(Stored data)
_ _ _ _

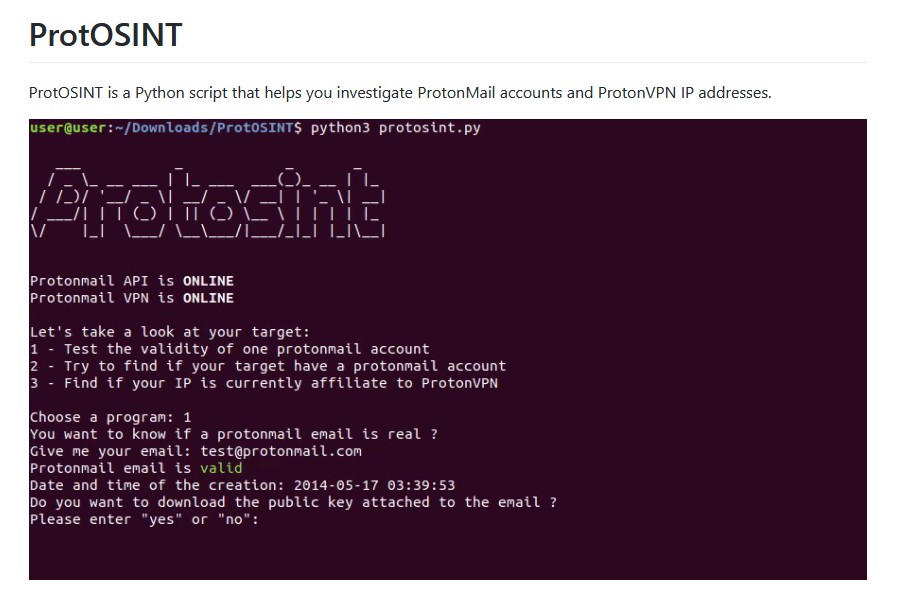Viewport: 897px width, 605px height.
Task: Click the ProtOSINT page heading
Action: (x=105, y=35)
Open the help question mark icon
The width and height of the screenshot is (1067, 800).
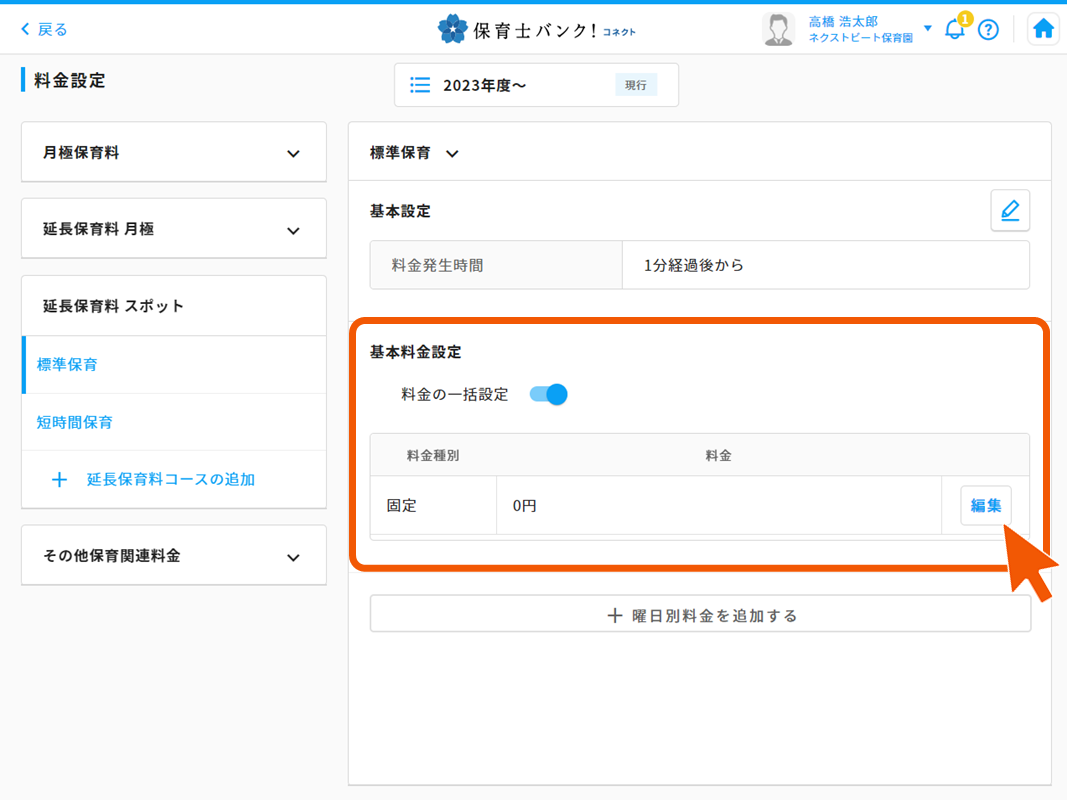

_ _ _ _

- What you will do -
Begin at the line that contains "Open the help question mark icon" and transcribe exactly, and only, each line through the final line of the data above, both included; the pictures do not go in.

- Response -
Open the help question mark icon
The width and height of the screenshot is (1067, 800).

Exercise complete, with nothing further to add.